+++ Input rows +++

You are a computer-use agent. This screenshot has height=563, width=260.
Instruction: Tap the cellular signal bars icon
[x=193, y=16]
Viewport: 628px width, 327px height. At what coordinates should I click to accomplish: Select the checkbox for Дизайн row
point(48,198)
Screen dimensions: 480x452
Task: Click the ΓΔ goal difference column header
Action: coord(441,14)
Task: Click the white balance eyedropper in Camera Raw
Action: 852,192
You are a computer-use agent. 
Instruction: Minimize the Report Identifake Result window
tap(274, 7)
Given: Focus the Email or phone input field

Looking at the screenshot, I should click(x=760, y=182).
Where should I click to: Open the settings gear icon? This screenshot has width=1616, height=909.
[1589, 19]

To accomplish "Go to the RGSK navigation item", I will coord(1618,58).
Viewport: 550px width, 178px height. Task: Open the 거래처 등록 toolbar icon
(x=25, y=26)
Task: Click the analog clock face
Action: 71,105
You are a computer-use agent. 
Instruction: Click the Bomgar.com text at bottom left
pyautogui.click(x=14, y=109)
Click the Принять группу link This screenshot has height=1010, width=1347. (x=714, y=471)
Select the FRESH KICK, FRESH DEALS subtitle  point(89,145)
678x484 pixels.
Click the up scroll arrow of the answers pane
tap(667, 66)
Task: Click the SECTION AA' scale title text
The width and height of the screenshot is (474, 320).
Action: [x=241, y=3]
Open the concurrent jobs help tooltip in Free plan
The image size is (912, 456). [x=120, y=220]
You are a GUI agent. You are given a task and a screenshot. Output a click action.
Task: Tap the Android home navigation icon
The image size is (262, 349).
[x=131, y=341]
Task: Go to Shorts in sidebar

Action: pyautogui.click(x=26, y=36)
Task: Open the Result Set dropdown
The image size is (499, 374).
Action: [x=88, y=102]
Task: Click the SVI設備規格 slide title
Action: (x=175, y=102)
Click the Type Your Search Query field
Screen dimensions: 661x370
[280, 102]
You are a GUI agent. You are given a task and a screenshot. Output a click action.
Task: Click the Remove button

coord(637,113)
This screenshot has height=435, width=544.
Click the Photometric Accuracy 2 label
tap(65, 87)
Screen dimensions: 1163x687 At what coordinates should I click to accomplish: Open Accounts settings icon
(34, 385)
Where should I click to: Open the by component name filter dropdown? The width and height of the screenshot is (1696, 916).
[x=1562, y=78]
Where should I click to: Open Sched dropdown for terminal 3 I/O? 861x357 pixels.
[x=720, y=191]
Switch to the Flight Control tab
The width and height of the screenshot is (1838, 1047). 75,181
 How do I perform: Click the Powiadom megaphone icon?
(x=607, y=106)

+++

*Directions for this task*: Convert the source records above into a two-column Markdown table headed "No." and "Text". Give each non-blank line its own row, numbered in order, and omit blank lines.

*Answer to this task*:
| No. | Text |
|---|---|
| 1 | You are a computer-use agent. This screenshot has height=563, width=260. |
| 2 | Instruction: Tap the cellular signal bars icon |
| 3 | [x=193, y=16] |
| 4 | Viewport: 628px width, 327px height. At what coordinates should I click to accomplish: Select the checkbox for Дизайн row |
| 5 | point(48,198) |
| 6 | Screen dimensions: 480x452 |
| 7 | Task: Click the ΓΔ goal difference column header |
| 8 | Action: coord(441,14) |
| 9 | Task: Click the white balance eyedropper in Camera Raw |
| 10 | Action: 852,192 |
| 11 | You are a computer-use agent.  |
| 12 | Instruction: Minimize the Report Identifake Result window |
| 13 | tap(274, 7) |
| 14 | Given: Focus the Email or phone input field |
| 15 | Looking at the screenshot, I should click(x=760, y=182). |
| 16 | Where should I click to: Open the settings gear icon? This screenshot has width=1616, height=909. |
| 17 | [1589, 19] |
| 18 | To accomplish "Go to the RGSK navigation item", I will coord(1618,58). |
| 19 | Viewport: 550px width, 178px height. Task: Open the 거래처 등록 toolbar icon |
| 20 | (x=25, y=26) |
| 21 | Task: Click the analog clock face |
| 22 | Action: 71,105 |
| 23 | You are a computer-use agent.  |
| 24 | Instruction: Click the Bomgar.com text at bottom left |
| 25 | pyautogui.click(x=14, y=109) |
| 26 | Click the Принять группу link This screenshot has height=1010, width=1347. (x=714, y=471) |
| 27 | Select the FRESH KICK, FRESH DEALS subtitle  point(89,145) |
| 28 | 678x484 pixels. |
| 29 | Click the up scroll arrow of the answers pane |
| 30 | tap(667, 66) |
| 31 | Task: Click the SECTION AA' scale title text |
| 32 | The width and height of the screenshot is (474, 320). |
| 33 | Action: [x=241, y=3] |
| 34 | Open the concurrent jobs help tooltip in Free plan |
| 35 | The image size is (912, 456). [x=120, y=220] |
| 36 | You are a GUI agent. You are given a task and a screenshot. Output a click action. |
| 37 | Task: Tap the Android home navigation icon |
| 38 | The image size is (262, 349). |
| 39 | [x=131, y=341] |
| 40 | Task: Go to Shorts in sidebar |
| 41 | Action: pyautogui.click(x=26, y=36) |
| 42 | Task: Open the Result Set dropdown |
| 43 | The image size is (499, 374). |
| 44 | Action: [x=88, y=102] |
| 45 | Task: Click the SVI設備規格 slide title |
| 46 | Action: (x=175, y=102) |
| 47 | Click the Type Your Search Query field |
| 48 | Screen dimensions: 661x370 |
| 49 | [280, 102] |
| 50 | You are a GUI agent. You are given a task and a screenshot. Output a click action. |
| 51 | Task: Click the Remove button |
| 52 | coord(637,113) |
| 53 | This screenshot has height=435, width=544. |
| 54 | Click the Photometric Accuracy 2 label |
| 55 | tap(65, 87) |
| 56 | Screen dimensions: 1163x687 At what coordinates should I click to accomplish: Open Accounts settings icon |
| 57 | (34, 385) |
| 58 | Where should I click to: Open the by component name filter dropdown? The width and height of the screenshot is (1696, 916). |
| 59 | [x=1562, y=78] |
| 60 | Where should I click to: Open Sched dropdown for terminal 3 I/O? 861x357 pixels. |
| 61 | [x=720, y=191] |
| 62 | Switch to the Flight Control tab |
| 63 | The width and height of the screenshot is (1838, 1047). 75,181 |
| 64 |  How do I perform: Click the Powiadom megaphone icon? |
| 65 | (x=607, y=106) |